As students began to return to the University, I found myself helping with check-in procedures. I quickly volunteered to be the contact person at the drive-up entrance. I am not exactly an “outdoors girl” but sitting in the sunshine, I could remove the dreaded mask.
It was a long check-in procedure, spread over many days and I found myself with time. Of course, I took a book. Sitting in the sun with my coffee and a book was peaceful. The breeze was soft and lovely and though I was unaware of the bees swarming around me, I found I was not concerned.
“These bees will leave you alone if you sit still,” I told the burly football player who shrieked as he jumped with surprising agility when a bee flew near his ear.

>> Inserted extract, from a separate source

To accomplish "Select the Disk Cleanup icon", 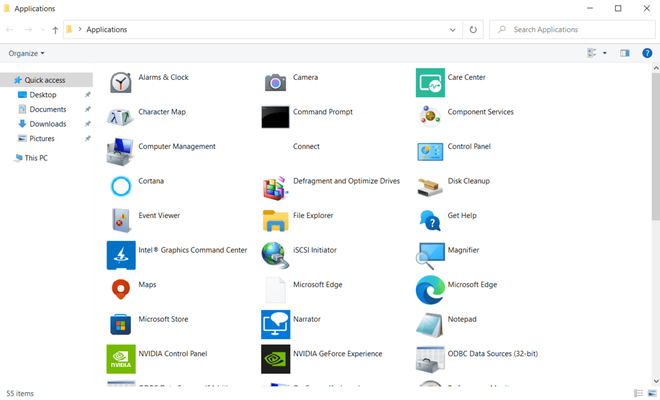I will click(430, 186).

I sat with bees for several days. I watched some people flee from them. When no one was around, the bees would buzz my coffee cup from curiosity, but never moved to hurt me. As is often the case, God began to teach me as I sat and watched His creation.
I was startled to learn: the bees were never the problem. They are merely doing what they were made to do – be bees. My fear was the problem. My anxiety, swinging my arms, yelling – all of that motion caused the bees to see me as a predator and they were protecting their hive, the effort of all their work.

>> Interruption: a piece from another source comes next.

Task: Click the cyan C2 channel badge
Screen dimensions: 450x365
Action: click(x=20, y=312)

As I acted in fear, the bee reacted in defense. Soon, we were viewing each other as the enemy. That was a lie. I was afraid for my safety, the bee was afraid for his. Yet we both were reacting to a lie.
This repeats itself daily in the body of Christ. Someone is different than us. Yet, they are doing what God called them to do. We are threatened because it is different from our calling so we react in fear. We yell, we point out their differences and then we began to see each other as the enemy.
I have seen this in the realm of adoptions. Foreign adoptions and domestic adoptions. Without the conscious effort to celebrate the formation of a family, we could easily justify one over the other and feel quite self-righteous in our stand. Why adopt overseas when children in our country need families? Why adopt locally when children in orphans in foreign lands have no hope?
Enemies. Predators. Swinging arms and stinging each other with words and accusations. Destroying each other. Destroying what God created.
We are called to sit with bees. To sit with those in the Family of God who have different design and callings. If the person next to us is not walking contrary to the world of God, we are called to look at them as God’s creations and support them as they pursue what God has put in their heart.
Let them be who God made them to be. Be confident in who God called you to be.
Sit with Bees.
“But ask the beasts, and they will teach you;
the birds of the heavens, and they will tell you; or the bushes of the earth, and they will teach you; and the fish of the sea will declare to you.
Who among all these does not know
that the hand of the Lord has done this?